Data supplied section start

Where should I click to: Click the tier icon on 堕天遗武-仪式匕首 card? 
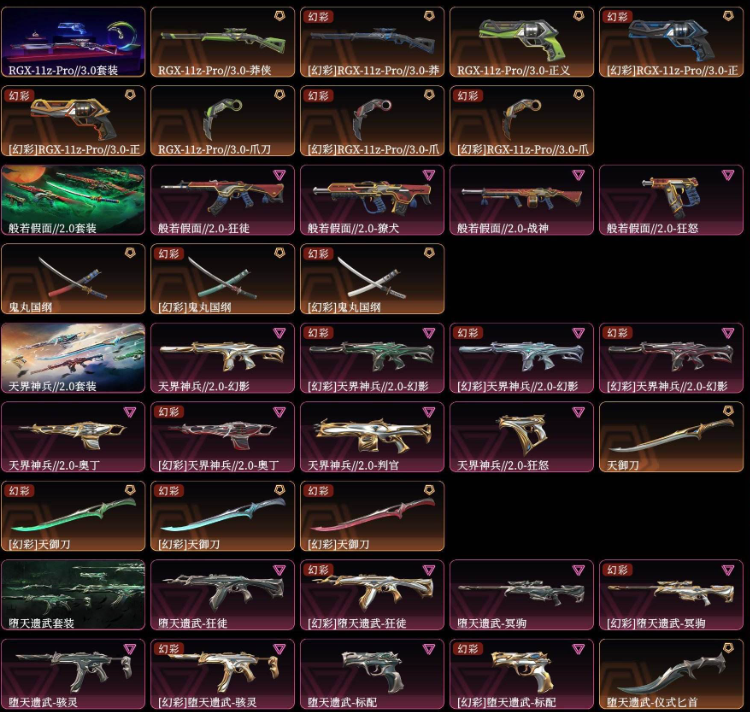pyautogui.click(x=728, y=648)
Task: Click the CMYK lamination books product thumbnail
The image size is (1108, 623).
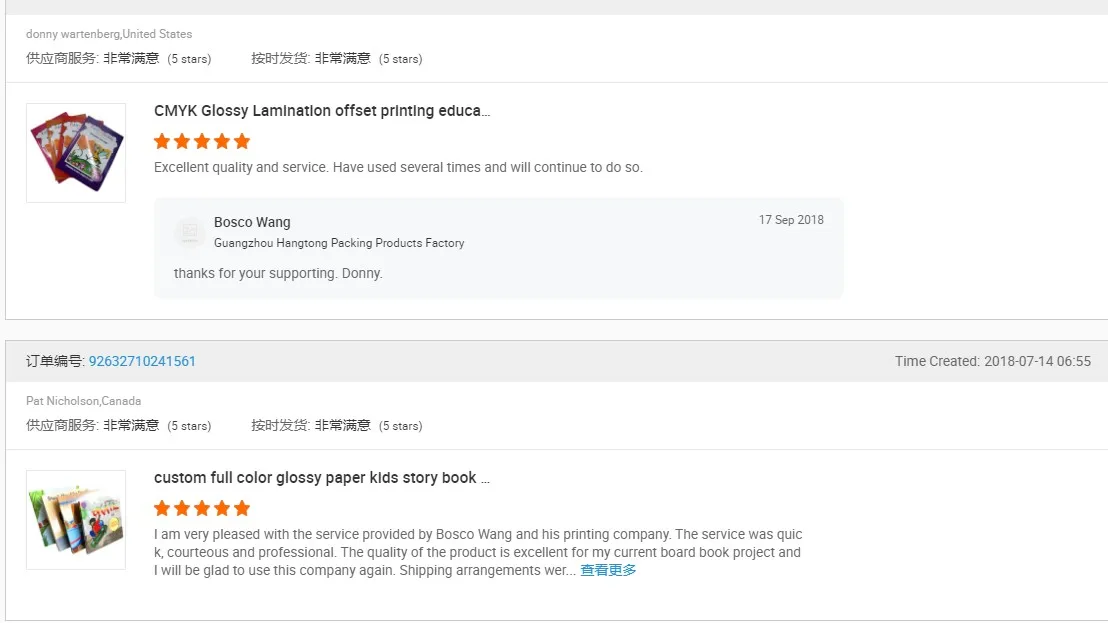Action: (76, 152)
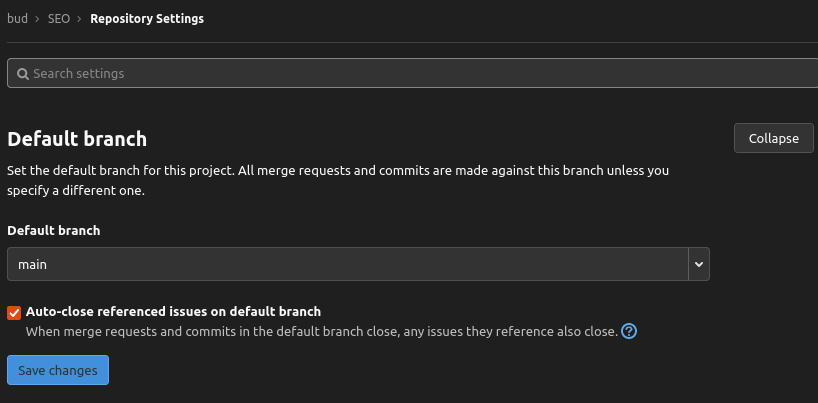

Data supplied section end

Try it: Set down all of the entries precisely and keep the pictures out of the copy.

The completed task:
Where should I click to: Click the tier icon on 堕天遗武-仪式匕首 card? 
pyautogui.click(x=728, y=648)
Task: Click the CMYK lamination books product thumbnail
The image size is (1108, 623).
Action: (76, 152)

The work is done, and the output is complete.